**** Raw data
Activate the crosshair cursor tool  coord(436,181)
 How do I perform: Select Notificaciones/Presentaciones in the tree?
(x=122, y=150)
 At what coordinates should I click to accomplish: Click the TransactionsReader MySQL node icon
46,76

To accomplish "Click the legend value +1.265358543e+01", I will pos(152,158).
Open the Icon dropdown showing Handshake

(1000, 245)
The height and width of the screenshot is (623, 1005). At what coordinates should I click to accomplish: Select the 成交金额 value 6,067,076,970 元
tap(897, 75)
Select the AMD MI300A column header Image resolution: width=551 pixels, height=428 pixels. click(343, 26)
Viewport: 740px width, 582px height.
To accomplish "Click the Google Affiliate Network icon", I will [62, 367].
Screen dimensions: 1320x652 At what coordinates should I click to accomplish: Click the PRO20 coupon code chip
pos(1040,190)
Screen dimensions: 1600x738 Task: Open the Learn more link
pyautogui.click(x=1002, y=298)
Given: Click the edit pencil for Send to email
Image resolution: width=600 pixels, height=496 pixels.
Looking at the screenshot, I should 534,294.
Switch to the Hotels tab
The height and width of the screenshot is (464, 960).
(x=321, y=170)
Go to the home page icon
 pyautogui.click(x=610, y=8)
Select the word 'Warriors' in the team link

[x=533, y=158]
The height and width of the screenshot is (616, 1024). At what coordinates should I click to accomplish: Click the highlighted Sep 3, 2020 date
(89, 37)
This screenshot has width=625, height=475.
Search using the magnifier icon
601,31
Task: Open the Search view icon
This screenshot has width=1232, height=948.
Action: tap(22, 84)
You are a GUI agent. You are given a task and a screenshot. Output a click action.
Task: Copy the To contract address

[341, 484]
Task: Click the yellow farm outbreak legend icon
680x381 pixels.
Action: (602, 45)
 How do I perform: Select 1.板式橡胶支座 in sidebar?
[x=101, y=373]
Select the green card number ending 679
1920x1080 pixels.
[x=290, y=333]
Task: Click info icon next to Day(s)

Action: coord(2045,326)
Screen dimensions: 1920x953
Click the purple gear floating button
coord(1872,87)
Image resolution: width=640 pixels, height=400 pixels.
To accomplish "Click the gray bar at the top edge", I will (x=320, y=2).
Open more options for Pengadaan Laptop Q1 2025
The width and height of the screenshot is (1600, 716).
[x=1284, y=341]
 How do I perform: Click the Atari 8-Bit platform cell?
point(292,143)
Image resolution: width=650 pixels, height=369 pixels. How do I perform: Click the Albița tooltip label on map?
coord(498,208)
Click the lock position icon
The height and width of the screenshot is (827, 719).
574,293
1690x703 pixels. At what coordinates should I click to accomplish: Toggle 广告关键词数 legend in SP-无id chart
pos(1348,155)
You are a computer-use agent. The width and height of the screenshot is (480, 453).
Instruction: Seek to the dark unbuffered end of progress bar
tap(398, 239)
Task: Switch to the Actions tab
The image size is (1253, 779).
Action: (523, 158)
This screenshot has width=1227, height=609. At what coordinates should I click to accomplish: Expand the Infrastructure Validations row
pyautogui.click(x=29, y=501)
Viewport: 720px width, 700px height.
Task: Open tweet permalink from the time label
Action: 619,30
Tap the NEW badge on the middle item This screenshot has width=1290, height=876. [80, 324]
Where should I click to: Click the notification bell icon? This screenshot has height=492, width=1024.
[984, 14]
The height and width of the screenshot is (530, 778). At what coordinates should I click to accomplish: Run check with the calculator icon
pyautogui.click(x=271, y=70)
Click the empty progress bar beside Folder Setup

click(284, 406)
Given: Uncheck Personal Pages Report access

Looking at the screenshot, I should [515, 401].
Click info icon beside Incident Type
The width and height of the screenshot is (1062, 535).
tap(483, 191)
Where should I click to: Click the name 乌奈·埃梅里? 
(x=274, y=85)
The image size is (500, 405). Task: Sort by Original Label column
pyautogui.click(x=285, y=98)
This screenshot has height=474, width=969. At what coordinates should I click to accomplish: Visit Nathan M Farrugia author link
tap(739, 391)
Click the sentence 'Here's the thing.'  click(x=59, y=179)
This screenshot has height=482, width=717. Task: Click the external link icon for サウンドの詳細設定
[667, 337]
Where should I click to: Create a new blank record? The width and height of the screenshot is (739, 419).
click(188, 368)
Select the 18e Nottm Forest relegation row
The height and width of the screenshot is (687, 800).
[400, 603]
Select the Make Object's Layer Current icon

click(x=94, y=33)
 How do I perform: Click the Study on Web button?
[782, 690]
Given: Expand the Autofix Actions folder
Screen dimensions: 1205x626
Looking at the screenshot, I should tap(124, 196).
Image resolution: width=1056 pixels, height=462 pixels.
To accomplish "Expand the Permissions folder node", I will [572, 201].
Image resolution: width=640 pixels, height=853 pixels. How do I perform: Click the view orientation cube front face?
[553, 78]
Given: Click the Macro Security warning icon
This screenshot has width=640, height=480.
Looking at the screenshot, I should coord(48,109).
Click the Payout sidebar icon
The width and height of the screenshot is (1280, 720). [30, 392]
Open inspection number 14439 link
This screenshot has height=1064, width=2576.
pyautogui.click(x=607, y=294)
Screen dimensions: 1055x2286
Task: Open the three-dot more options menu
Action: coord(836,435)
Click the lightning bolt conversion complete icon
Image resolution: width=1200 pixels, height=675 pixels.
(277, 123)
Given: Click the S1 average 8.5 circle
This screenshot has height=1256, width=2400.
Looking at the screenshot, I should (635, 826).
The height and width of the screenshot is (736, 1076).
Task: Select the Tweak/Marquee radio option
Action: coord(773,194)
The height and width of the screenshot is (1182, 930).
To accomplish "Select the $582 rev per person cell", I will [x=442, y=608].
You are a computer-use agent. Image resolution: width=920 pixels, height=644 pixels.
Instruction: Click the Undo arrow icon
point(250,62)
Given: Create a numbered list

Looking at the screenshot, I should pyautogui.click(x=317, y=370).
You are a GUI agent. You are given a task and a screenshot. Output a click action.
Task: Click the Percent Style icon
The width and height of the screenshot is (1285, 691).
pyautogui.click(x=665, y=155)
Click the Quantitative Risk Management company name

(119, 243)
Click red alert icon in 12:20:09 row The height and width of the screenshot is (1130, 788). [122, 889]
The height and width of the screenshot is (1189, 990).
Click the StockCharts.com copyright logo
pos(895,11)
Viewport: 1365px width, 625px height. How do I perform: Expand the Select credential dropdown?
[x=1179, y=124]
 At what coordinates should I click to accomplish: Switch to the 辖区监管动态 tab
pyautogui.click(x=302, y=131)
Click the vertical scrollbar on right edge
********
## Task to carry out:
Output all preceding records character for character.

## Answer section:
Activate the crosshair cursor tool  coord(436,181)
 How do I perform: Select Notificaciones/Presentaciones in the tree?
(x=122, y=150)
 At what coordinates should I click to accomplish: Click the TransactionsReader MySQL node icon
46,76

To accomplish "Click the legend value +1.265358543e+01", I will pos(152,158).
Open the Icon dropdown showing Handshake

(1000, 245)
The height and width of the screenshot is (623, 1005). At what coordinates should I click to accomplish: Select the 成交金额 value 6,067,076,970 元
tap(897, 75)
Select the AMD MI300A column header Image resolution: width=551 pixels, height=428 pixels. click(343, 26)
Viewport: 740px width, 582px height.
To accomplish "Click the Google Affiliate Network icon", I will [62, 367].
Screen dimensions: 1320x652 At what coordinates should I click to accomplish: Click the PRO20 coupon code chip
pos(1040,190)
Screen dimensions: 1600x738 Task: Open the Learn more link
pyautogui.click(x=1002, y=298)
Given: Click the edit pencil for Send to email
Image resolution: width=600 pixels, height=496 pixels.
Looking at the screenshot, I should 534,294.
Switch to the Hotels tab
The height and width of the screenshot is (464, 960).
(x=321, y=170)
Go to the home page icon
 pyautogui.click(x=610, y=8)
Select the word 'Warriors' in the team link

[x=533, y=158]
The height and width of the screenshot is (616, 1024). At what coordinates should I click to accomplish: Click the highlighted Sep 3, 2020 date
(89, 37)
This screenshot has width=625, height=475.
Search using the magnifier icon
601,31
Task: Open the Search view icon
This screenshot has width=1232, height=948.
Action: tap(22, 84)
You are a GUI agent. You are given a task and a screenshot. Output a click action.
Task: Copy the To contract address

[341, 484]
Task: Click the yellow farm outbreak legend icon
680x381 pixels.
Action: (602, 45)
 How do I perform: Select 1.板式橡胶支座 in sidebar?
[x=101, y=373]
Select the green card number ending 679
1920x1080 pixels.
[x=290, y=333]
Task: Click info icon next to Day(s)

Action: coord(2045,326)
Screen dimensions: 1920x953
Click the purple gear floating button
coord(1872,87)
Image resolution: width=640 pixels, height=400 pixels.
To accomplish "Click the gray bar at the top edge", I will (x=320, y=2).
Open more options for Pengadaan Laptop Q1 2025
The width and height of the screenshot is (1600, 716).
[x=1284, y=341]
 How do I perform: Click the Atari 8-Bit platform cell?
point(292,143)
Image resolution: width=650 pixels, height=369 pixels. How do I perform: Click the Albița tooltip label on map?
coord(498,208)
Click the lock position icon
The height and width of the screenshot is (827, 719).
574,293
1690x703 pixels. At what coordinates should I click to accomplish: Toggle 广告关键词数 legend in SP-无id chart
pos(1348,155)
You are a computer-use agent. The width and height of the screenshot is (480, 453).
Instruction: Seek to the dark unbuffered end of progress bar
tap(398, 239)
Task: Switch to the Actions tab
The image size is (1253, 779).
Action: (523, 158)
This screenshot has width=1227, height=609. At what coordinates should I click to accomplish: Expand the Infrastructure Validations row
pyautogui.click(x=29, y=501)
Viewport: 720px width, 700px height.
Task: Open tweet permalink from the time label
Action: 619,30
Tap the NEW badge on the middle item This screenshot has width=1290, height=876. [80, 324]
Where should I click to: Click the notification bell icon? This screenshot has height=492, width=1024.
[984, 14]
The height and width of the screenshot is (530, 778). At what coordinates should I click to accomplish: Run check with the calculator icon
pyautogui.click(x=271, y=70)
Click the empty progress bar beside Folder Setup

click(284, 406)
Given: Uncheck Personal Pages Report access

Looking at the screenshot, I should [515, 401].
Click info icon beside Incident Type
The width and height of the screenshot is (1062, 535).
tap(483, 191)
Where should I click to: Click the name 乌奈·埃梅里? 
(x=274, y=85)
The image size is (500, 405). Task: Sort by Original Label column
pyautogui.click(x=285, y=98)
This screenshot has height=474, width=969. At what coordinates should I click to accomplish: Visit Nathan M Farrugia author link
tap(739, 391)
Click the sentence 'Here's the thing.'  click(x=59, y=179)
This screenshot has height=482, width=717. Task: Click the external link icon for サウンドの詳細設定
[667, 337]
Where should I click to: Create a new blank record? The width and height of the screenshot is (739, 419).
click(188, 368)
Select the 18e Nottm Forest relegation row
The height and width of the screenshot is (687, 800).
[400, 603]
Select the Make Object's Layer Current icon

click(x=94, y=33)
 How do I perform: Click the Study on Web button?
[782, 690]
Given: Expand the Autofix Actions folder
Screen dimensions: 1205x626
Looking at the screenshot, I should tap(124, 196).
Image resolution: width=1056 pixels, height=462 pixels.
To accomplish "Expand the Permissions folder node", I will [572, 201].
Image resolution: width=640 pixels, height=853 pixels. How do I perform: Click the view orientation cube front face?
[553, 78]
Given: Click the Macro Security warning icon
This screenshot has width=640, height=480.
Looking at the screenshot, I should coord(48,109).
Click the Payout sidebar icon
The width and height of the screenshot is (1280, 720). [30, 392]
Open inspection number 14439 link
This screenshot has height=1064, width=2576.
pyautogui.click(x=607, y=294)
Screen dimensions: 1055x2286
Task: Open the three-dot more options menu
Action: coord(836,435)
Click the lightning bolt conversion complete icon
Image resolution: width=1200 pixels, height=675 pixels.
(277, 123)
Given: Click the S1 average 8.5 circle
This screenshot has height=1256, width=2400.
Looking at the screenshot, I should (635, 826).
The height and width of the screenshot is (736, 1076).
Task: Select the Tweak/Marquee radio option
Action: coord(773,194)
The height and width of the screenshot is (1182, 930).
To accomplish "Select the $582 rev per person cell", I will [x=442, y=608].
You are a computer-use agent. Image resolution: width=920 pixels, height=644 pixels.
Instruction: Click the Undo arrow icon
point(250,62)
Given: Create a numbered list

Looking at the screenshot, I should pyautogui.click(x=317, y=370).
You are a GUI agent. You are given a task and a screenshot. Output a click action.
Task: Click the Percent Style icon
The width and height of the screenshot is (1285, 691).
pyautogui.click(x=665, y=155)
Click the Quantitative Risk Management company name

(119, 243)
Click red alert icon in 12:20:09 row The height and width of the screenshot is (1130, 788). [122, 889]
The height and width of the screenshot is (1189, 990).
Click the StockCharts.com copyright logo
pos(895,11)
Viewport: 1365px width, 625px height. How do I perform: Expand the Select credential dropdown?
[x=1179, y=124]
 At what coordinates should I click to accomplish: Switch to the 辖区监管动态 tab
pyautogui.click(x=302, y=131)
Click the vertical scrollbar on right edge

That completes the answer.